Dataset items.
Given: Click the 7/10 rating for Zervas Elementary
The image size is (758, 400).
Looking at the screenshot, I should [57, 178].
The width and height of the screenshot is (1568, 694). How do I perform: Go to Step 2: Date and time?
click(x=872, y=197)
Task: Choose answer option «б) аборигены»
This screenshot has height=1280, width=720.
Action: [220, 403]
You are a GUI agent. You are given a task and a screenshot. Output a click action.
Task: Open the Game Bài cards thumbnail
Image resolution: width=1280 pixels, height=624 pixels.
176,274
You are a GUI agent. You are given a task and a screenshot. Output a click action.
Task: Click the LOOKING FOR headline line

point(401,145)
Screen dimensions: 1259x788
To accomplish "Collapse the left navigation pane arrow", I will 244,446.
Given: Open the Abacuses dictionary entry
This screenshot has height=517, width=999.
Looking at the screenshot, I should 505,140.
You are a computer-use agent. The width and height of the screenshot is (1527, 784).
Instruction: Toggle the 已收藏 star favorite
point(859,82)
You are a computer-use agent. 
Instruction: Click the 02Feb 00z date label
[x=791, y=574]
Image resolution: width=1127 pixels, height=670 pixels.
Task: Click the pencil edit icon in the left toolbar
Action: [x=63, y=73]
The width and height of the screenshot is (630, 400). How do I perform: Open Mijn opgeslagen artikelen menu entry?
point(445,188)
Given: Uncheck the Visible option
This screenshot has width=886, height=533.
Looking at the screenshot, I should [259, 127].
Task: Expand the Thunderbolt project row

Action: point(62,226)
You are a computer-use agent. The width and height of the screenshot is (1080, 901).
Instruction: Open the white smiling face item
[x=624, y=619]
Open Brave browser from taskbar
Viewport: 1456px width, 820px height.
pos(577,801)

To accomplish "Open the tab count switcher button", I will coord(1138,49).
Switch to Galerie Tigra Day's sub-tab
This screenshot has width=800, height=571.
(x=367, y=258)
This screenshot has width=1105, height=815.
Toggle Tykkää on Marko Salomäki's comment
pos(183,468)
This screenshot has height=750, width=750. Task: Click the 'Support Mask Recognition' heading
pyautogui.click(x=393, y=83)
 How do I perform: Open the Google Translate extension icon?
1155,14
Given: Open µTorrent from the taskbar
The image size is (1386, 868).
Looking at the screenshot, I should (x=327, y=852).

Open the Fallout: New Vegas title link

Do this. Reproduce the listing above with every occurrence of "computer-use agent" replaced by "desktop automation agent". Leave everything else unchanged.

Task output.
Given: Click the 7/10 rating for Zervas Elementary
The image size is (758, 400).
Looking at the screenshot, I should [57, 178].
The width and height of the screenshot is (1568, 694). How do I perform: Go to Step 2: Date and time?
click(x=872, y=197)
Task: Choose answer option «б) аборигены»
This screenshot has height=1280, width=720.
Action: [220, 403]
You are a GUI agent. You are given a task and a screenshot. Output a click action.
Task: Open the Game Bài cards thumbnail
Image resolution: width=1280 pixels, height=624 pixels.
176,274
You are a GUI agent. You are given a task and a screenshot. Output a click action.
Task: Click the LOOKING FOR headline line

point(401,145)
Screen dimensions: 1259x788
To accomplish "Collapse the left navigation pane arrow", I will 244,446.
Given: Open the Abacuses dictionary entry
This screenshot has height=517, width=999.
Looking at the screenshot, I should 505,140.
You are a desktop automation agent. The width and height of the screenshot is (1527, 784).
Instruction: Toggle the 已收藏 star favorite
point(859,82)
You are a desktop automation agent. 
Instruction: Click the 02Feb 00z date label
[x=791, y=574]
Image resolution: width=1127 pixels, height=670 pixels.
Task: Click the pencil edit icon in the left toolbar
Action: [x=63, y=73]
The width and height of the screenshot is (630, 400). How do I perform: Open Mijn opgeslagen artikelen menu entry?
point(445,188)
Given: Uncheck the Visible option
This screenshot has width=886, height=533.
Looking at the screenshot, I should [259, 127].
Task: Expand the Thunderbolt project row

Action: point(62,226)
You are a desktop automation agent. The width and height of the screenshot is (1080, 901).
Instruction: Open the white smiling face item
[x=624, y=619]
Open Brave browser from taskbar
Viewport: 1456px width, 820px height.
pos(577,801)

To accomplish "Open the tab count switcher button", I will coord(1138,49).
Switch to Galerie Tigra Day's sub-tab
This screenshot has width=800, height=571.
(x=367, y=258)
This screenshot has width=1105, height=815.
Toggle Tykkää on Marko Salomäki's comment
pos(183,468)
This screenshot has height=750, width=750. Task: Click the 'Support Mask Recognition' heading
pyautogui.click(x=393, y=83)
 How do I perform: Open the Google Translate extension icon?
1155,14
Given: Open µTorrent from the taskbar
The image size is (1386, 868).
Looking at the screenshot, I should (x=327, y=852).

Open the Fallout: New Vegas title link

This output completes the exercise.